Каждое утро переводчица Маргарита отправлялась к нему, чтобы на японском языке
заказать диетический завтрак и помочь пообщаться с прогорающей фирмой «Сентрал
бродкастинг эйдженси».
Глава ее, которого одни источники называют господином Хироси Окава, а другие,
оставляя ту же фамилию, именуют Ешитери, что более приятно моему языку и слуху,
пытаясь скрыть свои чувства, на самом деле был близок к истерике: трагедия,
произошедшая с южно-корейским «Боингом», возмутила японскую публику настолько,
что она объявила нам бойкот, и билеты на спектакли почти не продавались.
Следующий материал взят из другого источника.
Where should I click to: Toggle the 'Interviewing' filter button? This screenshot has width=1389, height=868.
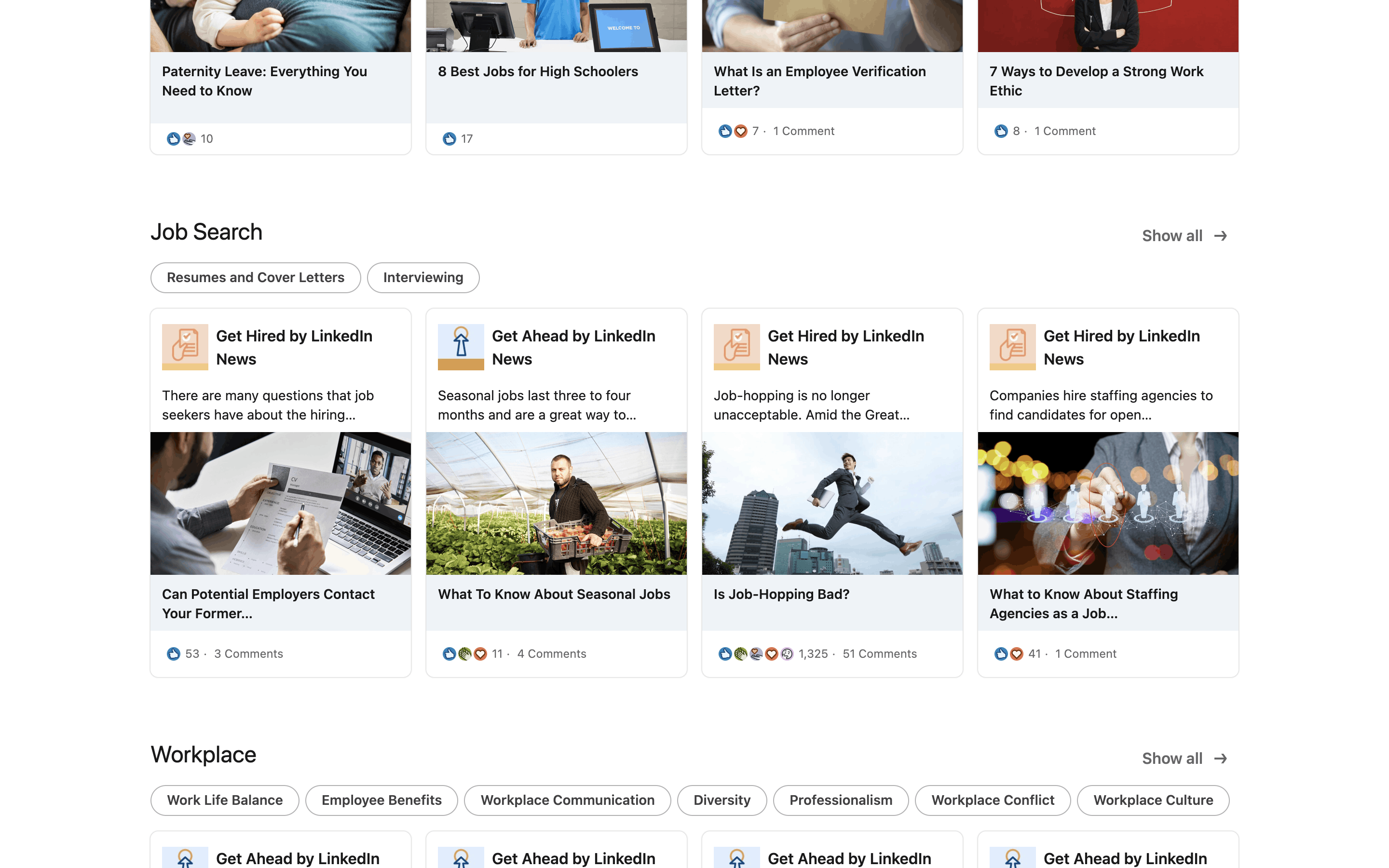pyautogui.click(x=423, y=277)
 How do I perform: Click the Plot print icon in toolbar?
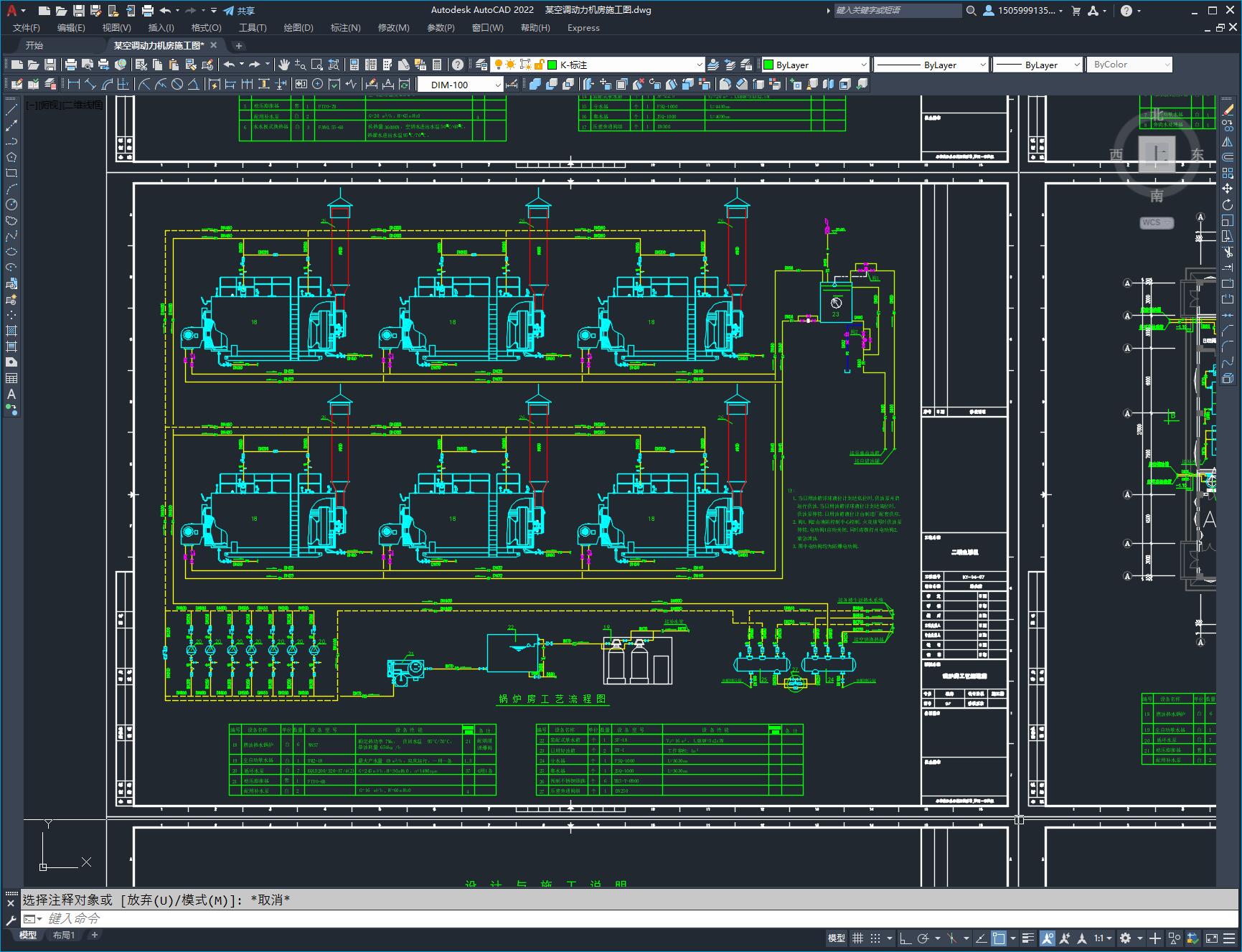tap(71, 65)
Никто
и ничто не могло освободить бедного Ешитери-Хироси от обязанности платить
договорные суммы арендованным театрам и суточные всем нам...
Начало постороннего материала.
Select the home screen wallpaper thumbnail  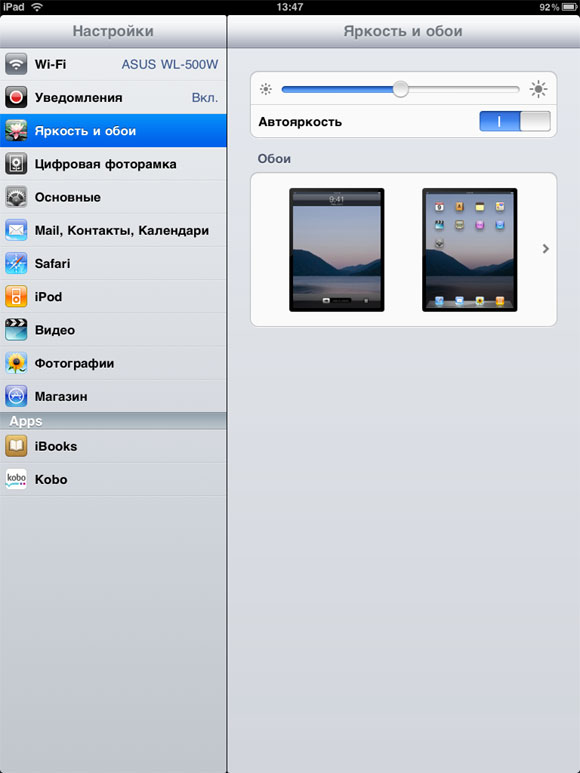tap(470, 249)
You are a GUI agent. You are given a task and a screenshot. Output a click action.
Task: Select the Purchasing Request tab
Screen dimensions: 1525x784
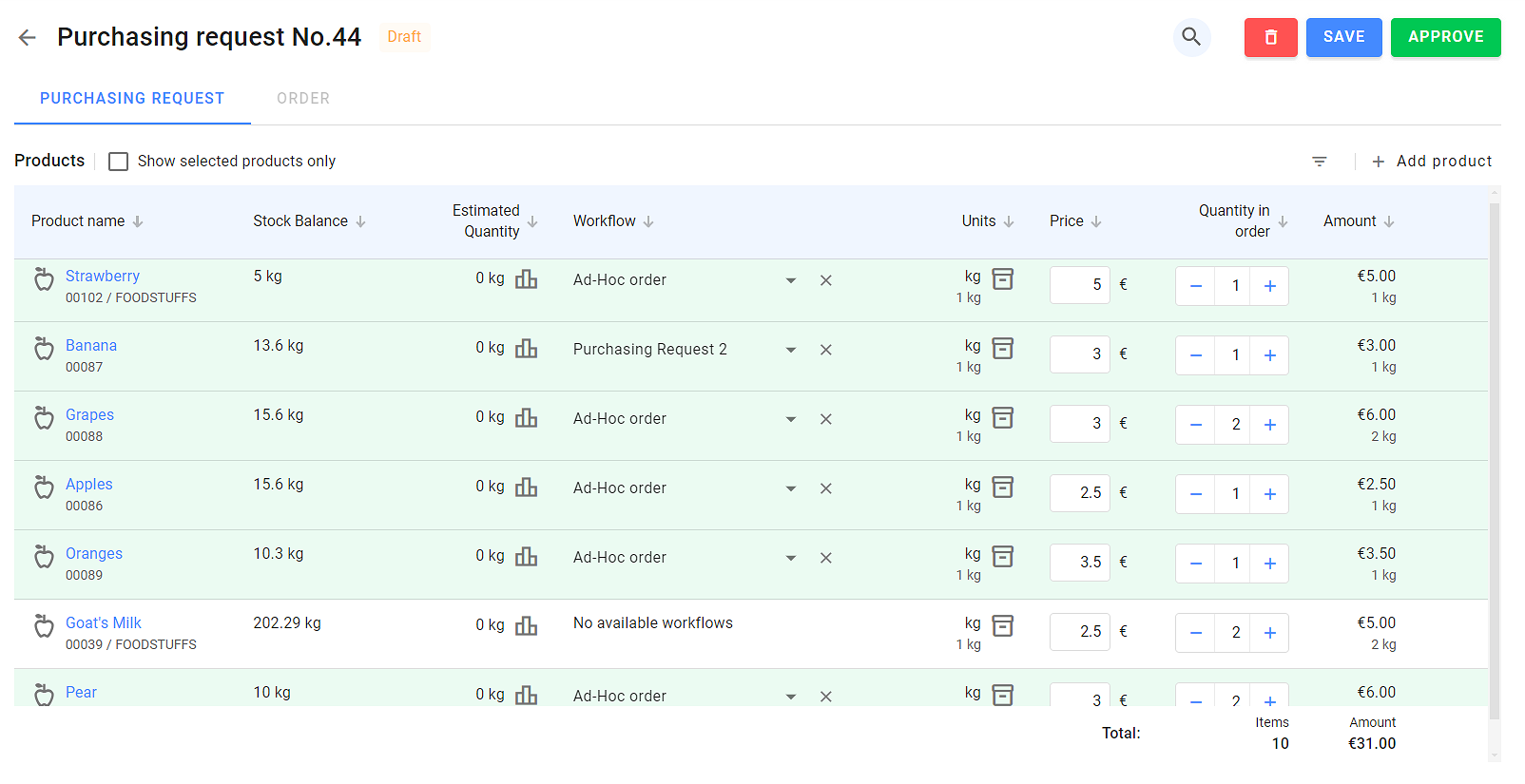coord(132,99)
Думая о гастролях, Товстоногов был готов, кажется, ко всему, кроме этого...
Еще в апреле он побывал в Японии с разведкой: осматривал сцены, встречался
с театральными людьми, давал интервью, планировал встречи, подписывал договор
на издание своего двухтомника. Профессор Икуко Сакураи, специалист по советскому
театру, в свою очередь, успела слетать в Ленинград, перевести и издать по-японски
«Историю лошади» — инсценировку Марка Розовского по «Холстомеру» — со своей
статьей о спектакле и Товстоногове. В другой, роскошно изданной к гастролям
книге — с твердым корешком, цветными и черно-белыми фотографиями и справками
о ведущих артистах — Мастер обращался к будущей публике с прочувствованными
словами:
«Дорогие японские зрители! Мы, ленинградский Большой драматический театр,
с огромным волнением ждем встречи с вами. Мы везем на ваш строгий и взыскательный
суд четыре пьесы четырех великих русских писателей. Мы верим и надеемся, что
глубочайшие мысли, моральные и нравственные проблемы, заложенные в этих произведениях,
тронут ваши сердца и чувства, воспитанные на великой литературе Японии...»
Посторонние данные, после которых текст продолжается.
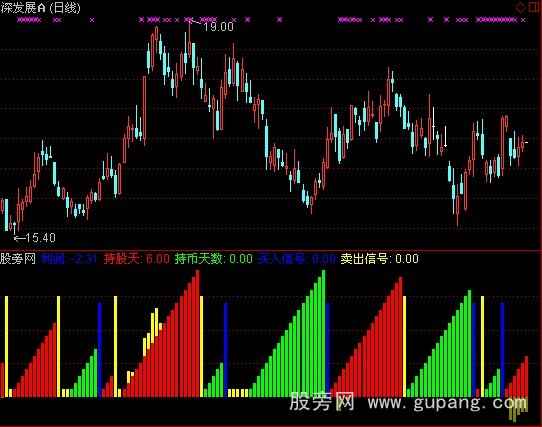
Task: Click the 19.00 high price label
Action: pyautogui.click(x=218, y=27)
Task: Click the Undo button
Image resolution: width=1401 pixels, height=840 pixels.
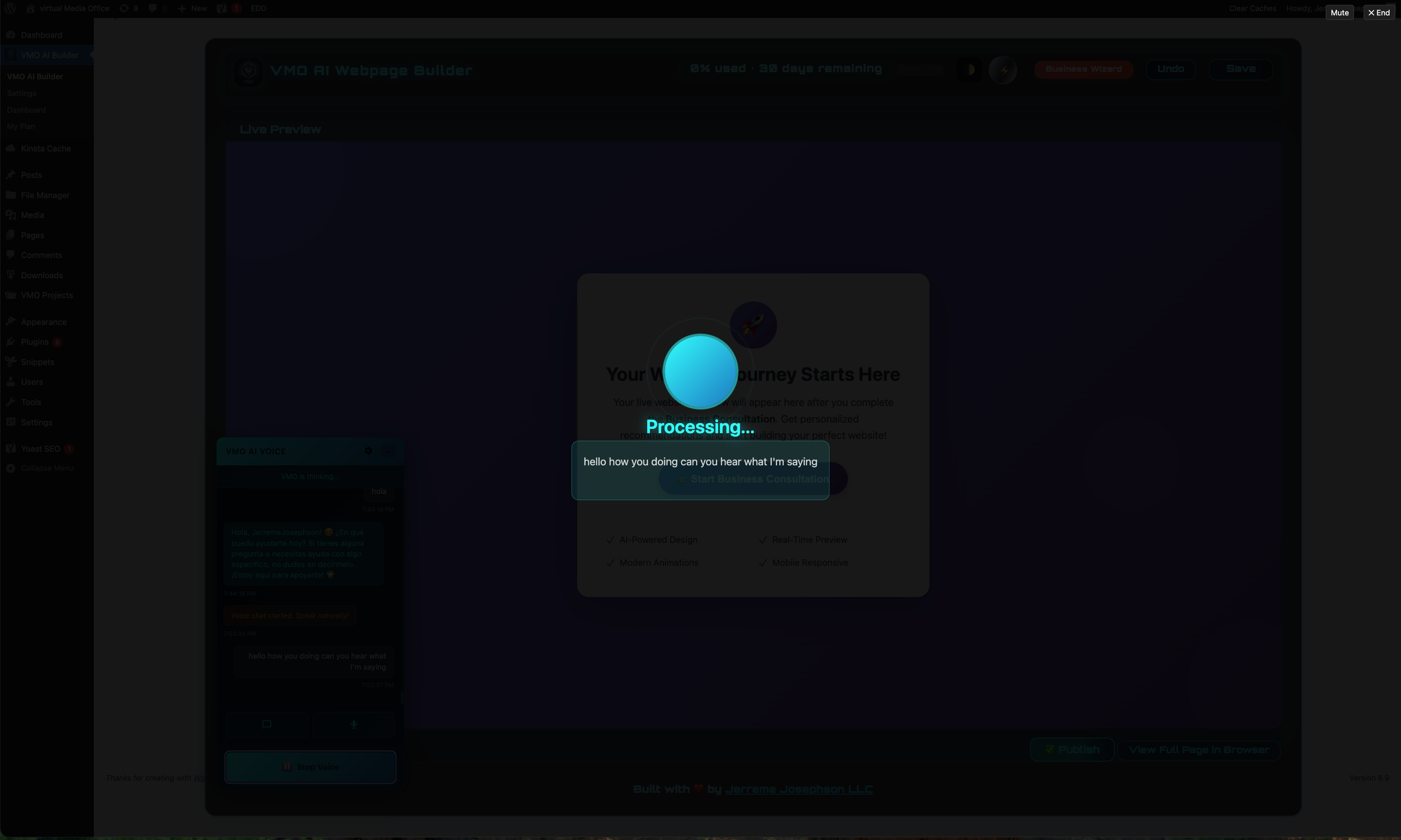Action: pos(1170,69)
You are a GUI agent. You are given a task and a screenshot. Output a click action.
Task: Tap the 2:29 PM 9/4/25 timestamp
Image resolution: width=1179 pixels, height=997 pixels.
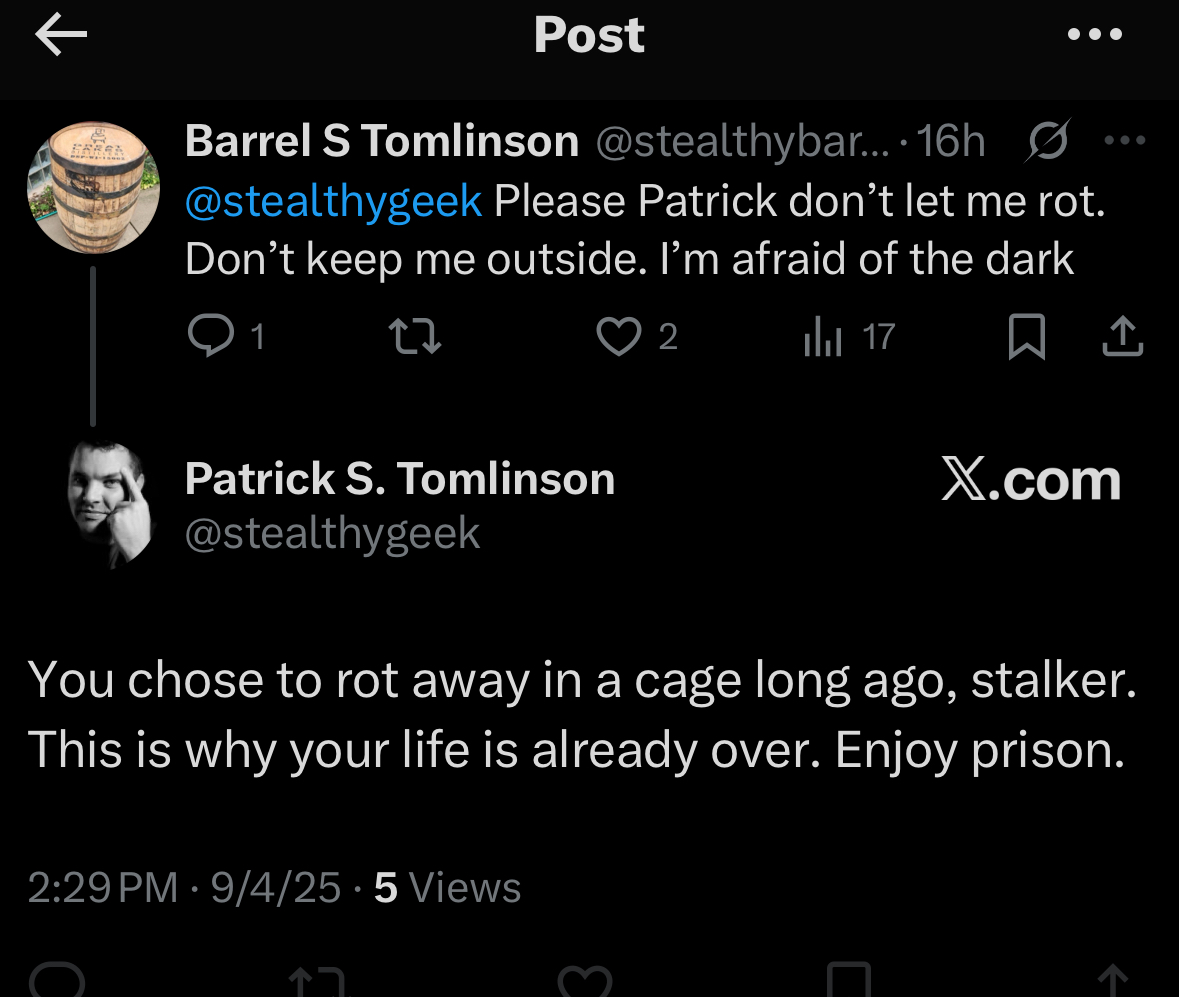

И вот накануне отплытия происходит другая, без тени театральности, трагедия,
жертвенная кровь растворяется в соленой волне, текут неизбежные слезы, и не
только Япония, но и весь мир начинает освистывать и проклинать нас как убийц
и злодеев. И если посмеешь спросить: «Мы ли в том виноваты?!», получишь в
ответ: «Вы!..».
Именно в эти дни и по этому поводу, с легкой руки артиста Р. — тут имеется
в виду не персонаж гастрольного романа, а другой, заокеанский артист Р., по
имени Рональд Рейган, — нас стали называть «империей зла».
Вокруг машин толпятся возбужденные люди, с открытых платформ на крышах микроавтобусов
через мощные усилители истошно кричат полувоенные активисты: мы должны немедленно
убираться домой, толпа взрывается дружным воплем, митингующих окружают полицейские
с длинными дубинками и стальными щитами, а нас, забившихся в красный автобус,
кружным путем везут на концерт в христианскую церковь Шебуйя.
Чтобы дать возможность покаяться?..
Или показать свое искусство?..
Чего от нас ждут в христианской церкви Шебуйя? И что в ней ожидает нас?
Даже Гога этого не знает...
Мы ехали мимо канала с крутым откосом, мимо стоящих вдоль него деревьев, густой
травы и кустарника по склонам, мимо белых цапель на берегу...
Крест-накрест висели над водой мостки, и рыба была довольна жизнью так же,
как рыбаки, которых не волновала ловля...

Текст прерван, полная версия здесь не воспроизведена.